The latest DeVos dust-up emanates from the funding provisions for elementary and secondary schools in the Coronavirus Aid, Relief, and Economic Security Act (CARES Act) of 2020. That $2 trillion Act earmarked some $31 billion for education, with more than half specifically for K-12 learning. 

Plaintiffs in the case included the states of Michigan, California, Hawaii, Maine, Maryland, New Mexico, Pennsylvania, and Wisconsin; the District of Columbia; the New York City Department of Education; Chicago Public Schools; the Cleveland Municipal School District Board of Education; and the San Francisco Unified School District. 

Unequal distribution of funds

The CARES Act directed the Department of Education to divide funds “in the same manner” as the Department would do with Title I formula grants, born out of the 65-year old Elementary and Secondary Education Act.

In his injunction, U.S. District Judge James Donato wagged his finger in the face of the Department of Education for its rule that mandates public school districts share any emergency coronavirus relief grants with private schools, saying it was divvying up funds “more generously than Congress provided.” 

Donato drove home his point by essentially telling DeVos and her department that it is Congress who makes the law, adding that an “agency has no power to ‘tailor’ legislation to bureaucratic policy goals by rewriting unambiguous statutory terms.” 

Interpretive jiggery-pokery

Donato rejected the Education Department’s assertion that it made its determination because it felt there was a “critical ambiguity” in the CARES Act -- one which states that emergency funds should be apportioned “in the same manner” as Title 1 formula grants.

“The Department’s conclusion that ‘in the same manner’ does not mean ‘in the same manner’ invites immediate doubts,” Donato wrote in his judgment. He further dismissed the Education Department’s reading of the CARES Act as “’interpretive jiggery-pokery’ in the extreme.’”

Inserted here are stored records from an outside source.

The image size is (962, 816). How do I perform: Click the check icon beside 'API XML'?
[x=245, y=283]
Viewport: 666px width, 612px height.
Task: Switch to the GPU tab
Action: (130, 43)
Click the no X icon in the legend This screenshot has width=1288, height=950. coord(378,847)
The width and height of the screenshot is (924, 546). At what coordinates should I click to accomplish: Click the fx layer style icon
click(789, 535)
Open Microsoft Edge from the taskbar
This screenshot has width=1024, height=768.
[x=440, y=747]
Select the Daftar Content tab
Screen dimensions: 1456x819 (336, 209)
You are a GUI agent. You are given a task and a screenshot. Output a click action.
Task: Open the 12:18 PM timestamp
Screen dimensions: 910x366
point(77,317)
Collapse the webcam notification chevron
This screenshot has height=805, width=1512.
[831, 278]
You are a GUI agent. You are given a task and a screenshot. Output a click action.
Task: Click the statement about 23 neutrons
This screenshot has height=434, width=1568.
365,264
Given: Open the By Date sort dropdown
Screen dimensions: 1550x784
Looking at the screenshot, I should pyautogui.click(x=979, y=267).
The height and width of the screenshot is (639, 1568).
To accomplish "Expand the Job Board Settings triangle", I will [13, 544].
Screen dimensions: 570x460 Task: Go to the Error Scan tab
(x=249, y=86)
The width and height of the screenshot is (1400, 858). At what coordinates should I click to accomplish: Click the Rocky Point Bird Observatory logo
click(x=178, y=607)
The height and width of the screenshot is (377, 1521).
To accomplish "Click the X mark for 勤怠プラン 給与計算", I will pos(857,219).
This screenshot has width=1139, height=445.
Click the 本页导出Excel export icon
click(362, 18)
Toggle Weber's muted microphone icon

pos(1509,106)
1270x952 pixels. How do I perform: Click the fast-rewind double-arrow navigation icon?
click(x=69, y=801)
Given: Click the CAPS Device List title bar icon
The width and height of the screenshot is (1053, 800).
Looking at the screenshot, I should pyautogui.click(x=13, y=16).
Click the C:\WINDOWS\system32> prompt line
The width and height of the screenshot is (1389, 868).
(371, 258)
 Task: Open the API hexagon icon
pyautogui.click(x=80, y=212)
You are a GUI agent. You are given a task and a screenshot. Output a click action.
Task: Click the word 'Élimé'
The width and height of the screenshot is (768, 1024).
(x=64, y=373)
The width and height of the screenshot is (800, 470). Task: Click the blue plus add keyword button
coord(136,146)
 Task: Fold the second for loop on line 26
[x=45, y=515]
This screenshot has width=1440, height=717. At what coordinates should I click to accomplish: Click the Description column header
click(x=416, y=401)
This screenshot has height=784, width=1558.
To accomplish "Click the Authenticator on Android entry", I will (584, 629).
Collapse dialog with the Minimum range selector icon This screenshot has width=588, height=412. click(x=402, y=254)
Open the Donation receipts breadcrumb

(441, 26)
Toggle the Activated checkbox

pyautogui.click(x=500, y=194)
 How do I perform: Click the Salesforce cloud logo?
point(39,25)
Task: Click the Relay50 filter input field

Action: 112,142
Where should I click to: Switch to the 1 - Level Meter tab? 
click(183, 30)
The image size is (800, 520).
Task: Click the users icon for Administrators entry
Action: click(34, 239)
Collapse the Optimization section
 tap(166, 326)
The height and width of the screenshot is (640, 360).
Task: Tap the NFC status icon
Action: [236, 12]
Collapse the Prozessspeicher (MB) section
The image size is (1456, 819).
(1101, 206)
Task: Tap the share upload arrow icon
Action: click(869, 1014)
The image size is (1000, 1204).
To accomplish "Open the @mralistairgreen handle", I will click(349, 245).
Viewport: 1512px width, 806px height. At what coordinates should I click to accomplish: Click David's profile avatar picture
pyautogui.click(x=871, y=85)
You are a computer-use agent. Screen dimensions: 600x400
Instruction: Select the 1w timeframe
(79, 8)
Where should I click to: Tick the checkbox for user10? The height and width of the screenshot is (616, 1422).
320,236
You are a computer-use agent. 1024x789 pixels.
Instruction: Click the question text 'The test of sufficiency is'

Because Congress specified the exact formula for distributing pandemic relief aid to non-public schools, the Education Department has no power to impose its own conditions, Donato concluded.

Irreparable harm

The plaintiffs argued that states and school districts who sued over DeVos’ policy were more likely to suffer irreparable harm without a preliminary injunction -- a rationale that Donato found on-point. 

One situation he cited was in Michigan, where public schools would have to divert $21.6 million to private schools under the department’s rule, nearly four times more than it normally would have to transfer under the Title I blueprint. As an example, the judge pointed out that in Grand Rapids, Michigan’s situation, the public school system would lose 33 percent of the emergency funds.